This article was very helpful in understanding why we focus so much on the inner thighs and hips during a lot of these poses .

Amber Bilak

Love the adductor and abductor exercises. So true that many yoga practices, are primarily comprised of sagittal plane movement. Important to include coronal and transverse plane movements to stabilize.


Thank you for this article. It is a good reminder to activate and strengthen the adductor and abductor muscles to balance the activity of hip flexion and extension.

Dejia B.

This blog was so interesting to me! As a long time sufferer of chronic knee pain and finally being “diagnosed” with chondromalacia,I actually think that I may have more of a muscular issue happening in my lateral leg connection. I’m really looking forward into diving deep into lateral leg movement to see if I can help correct my knee alignment and increase my mobility. Thank you for another idea to pursue other than surgery or cortisone – I’m much more interested in the root cause than masking the problem!

Isabelle P

Good reminder for the importance of preparing the body properly for all kind of sports (for my teenage multisports athletes that havent made their final choice of sport) to prevent injury by having healty hips

Lita Remsen

I appreciate your informative, detailed post with regard to ABduction and ADduction and the importance of using our bodies in difference plane of motion in order to keep the body balanced and strong. I realized as I was reading how, if you pay attention while doing exercises that use ABduction and ADduction, it can be diagnostic about imbalances in the pelvic / hip muscles (something I got myself into a few years back and have to be very conscious of preventing.)

══════════

GOAL OF THE EXERCISE: List every plane of movement named in the reader comments above.

(Collected data)

══════════

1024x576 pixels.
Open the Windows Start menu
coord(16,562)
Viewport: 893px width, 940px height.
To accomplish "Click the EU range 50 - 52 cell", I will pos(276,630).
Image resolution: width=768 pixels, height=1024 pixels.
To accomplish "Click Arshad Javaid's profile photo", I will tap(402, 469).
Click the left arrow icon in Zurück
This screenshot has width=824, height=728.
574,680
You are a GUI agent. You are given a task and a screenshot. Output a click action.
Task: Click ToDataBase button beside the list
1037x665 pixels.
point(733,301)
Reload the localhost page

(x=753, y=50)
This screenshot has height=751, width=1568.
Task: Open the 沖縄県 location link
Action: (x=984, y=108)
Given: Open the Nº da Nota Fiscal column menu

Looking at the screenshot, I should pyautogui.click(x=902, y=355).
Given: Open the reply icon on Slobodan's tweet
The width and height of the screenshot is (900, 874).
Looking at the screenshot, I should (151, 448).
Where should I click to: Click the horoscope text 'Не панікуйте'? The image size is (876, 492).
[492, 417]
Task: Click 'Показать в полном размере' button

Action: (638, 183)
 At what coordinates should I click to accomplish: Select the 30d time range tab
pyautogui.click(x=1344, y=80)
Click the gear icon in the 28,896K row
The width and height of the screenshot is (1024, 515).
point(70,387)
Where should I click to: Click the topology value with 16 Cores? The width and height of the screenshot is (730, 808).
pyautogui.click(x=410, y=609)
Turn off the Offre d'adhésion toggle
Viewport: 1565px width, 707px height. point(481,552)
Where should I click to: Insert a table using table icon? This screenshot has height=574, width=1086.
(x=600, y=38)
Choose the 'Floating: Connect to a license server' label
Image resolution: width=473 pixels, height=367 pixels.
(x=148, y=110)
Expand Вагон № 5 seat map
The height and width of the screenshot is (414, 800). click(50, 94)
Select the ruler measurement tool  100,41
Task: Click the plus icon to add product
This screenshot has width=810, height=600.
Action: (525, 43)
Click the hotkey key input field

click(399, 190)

══════════

RESULT FOR THIS TASK: Sagittal, coronal, transverse